There was a time when I railed against being referred to as a “girl” in a professional context, without really internalising why that was. It was infantilising women, diminishing them – I got that. But it was more an intellectual understanding of theoretical significance than deeper understanding. It was pretty irritating though. And the men I challenged about it were pretty irritated too – I was considered a troublemaker. A pointlessly troublemaking troublemaker, who would play the “sexism card”. But that’s the thing with feminism. As a younger woman I knew feminism was important, but had little first hand experience of sexism or of curtailed opportunities.

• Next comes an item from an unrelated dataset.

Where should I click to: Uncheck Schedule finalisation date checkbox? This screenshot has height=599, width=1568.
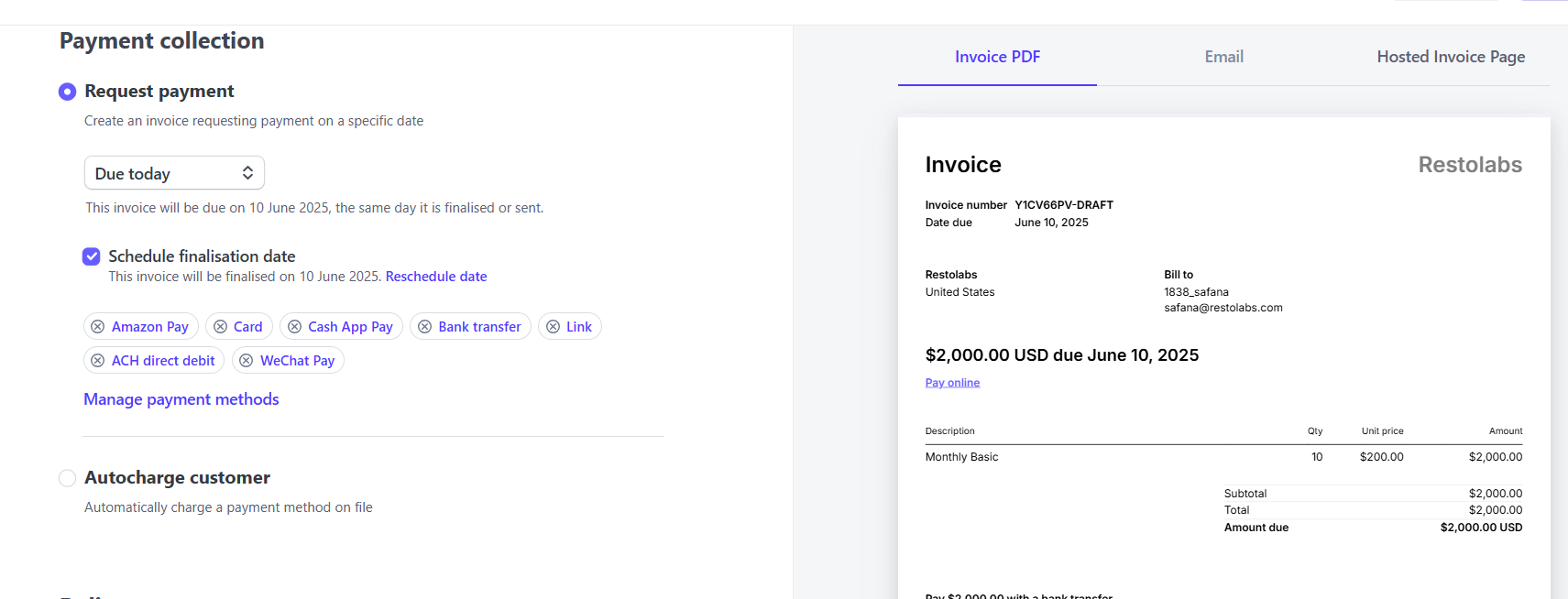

And if the worst sexism I ever experienced was to be called “girl”, well I guess that’s bearable. I’m glad I challenged it – I suppose on one level I must have understood it’s importance, but struggled to articulate it except through stock phrases.
I think I understand it better now, in this post-Saville moment. In the wake of the grooming ring convictions. Because it is so painfully obvious that the lived experience of so many women – and girls – is so much worse than mine. And because as I’ve got older and through my line of work (in which I include this blog), I’ve seen so much visceral hatred of women, and hatred of their behaviour and transgressions (some of the stuff I’ve come across on facebook and twitter lately – including by teenagers – is vile, misogynist, threatening and violent – and highly concerning).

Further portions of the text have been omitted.